### [AVAILABLE DATA]
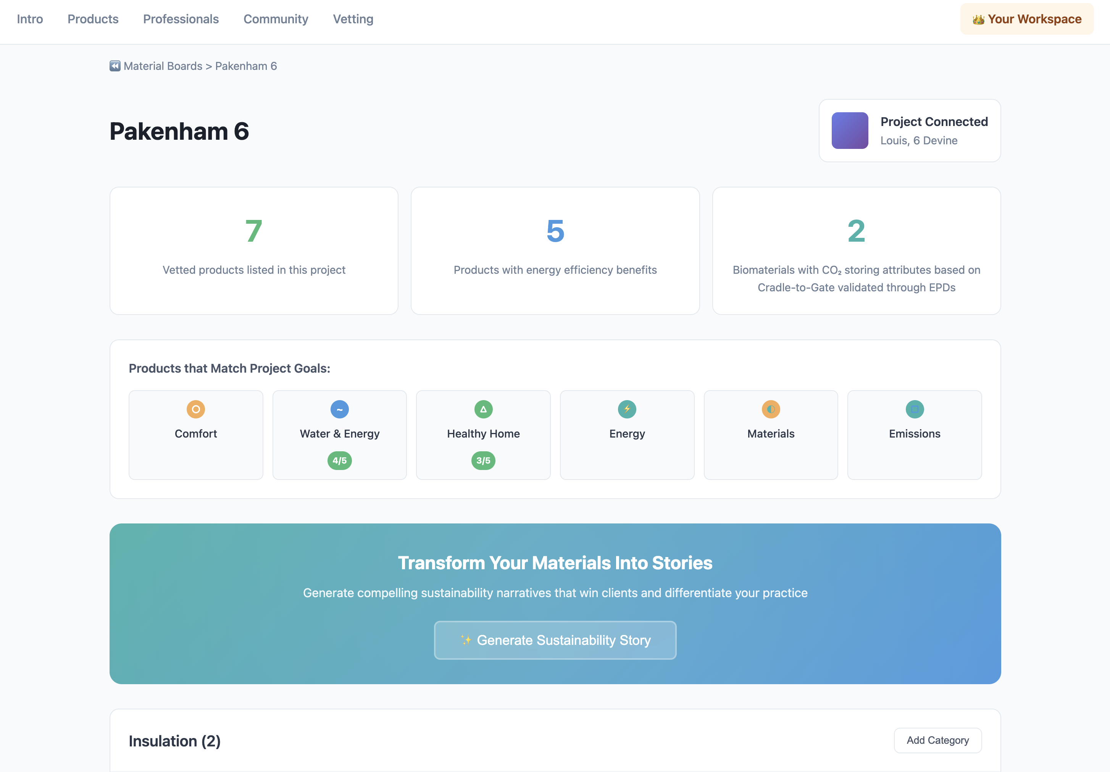Click the Material Boards breadcrumb link

click(163, 66)
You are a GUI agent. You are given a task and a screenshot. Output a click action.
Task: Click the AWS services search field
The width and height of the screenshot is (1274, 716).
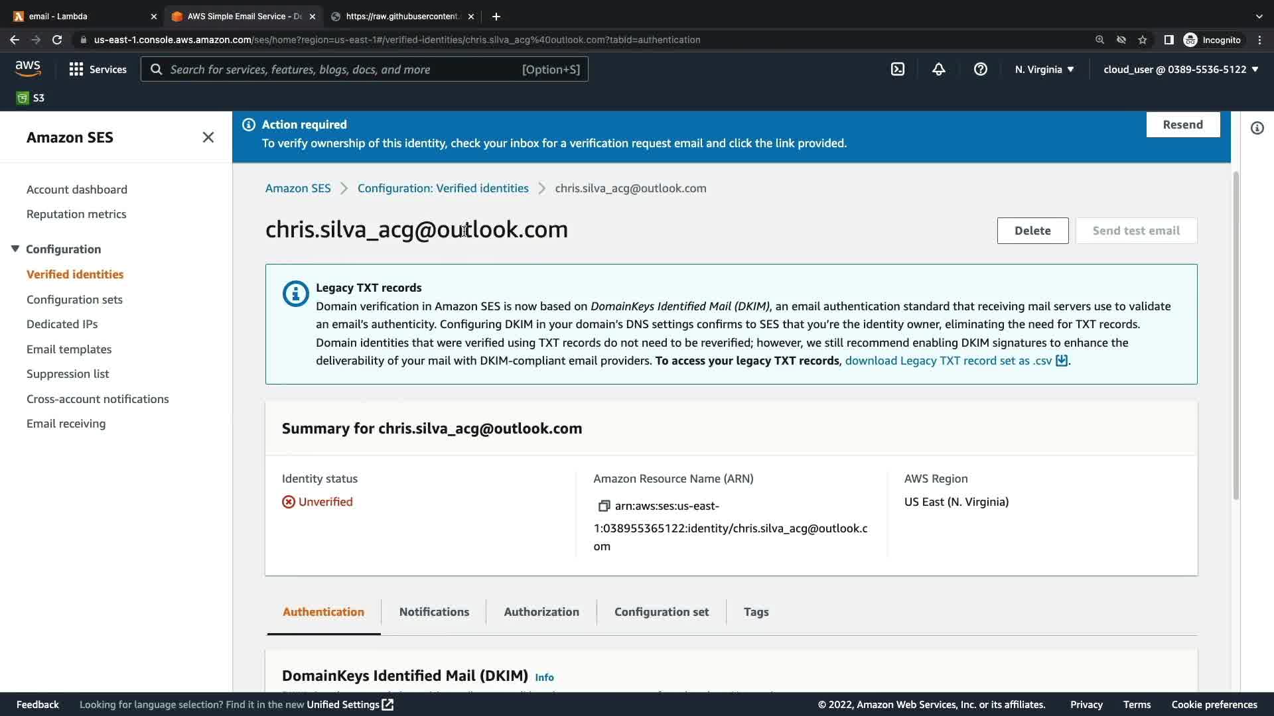364,69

### [ABOUT THIS TASK]
Repeat the line containing "The width and" and every line after it up to the end of the material above, exactly as they stand, minus the pictures.

### [ANSWER BELOW]
The width and height of the screenshot is (1274, 716).
364,69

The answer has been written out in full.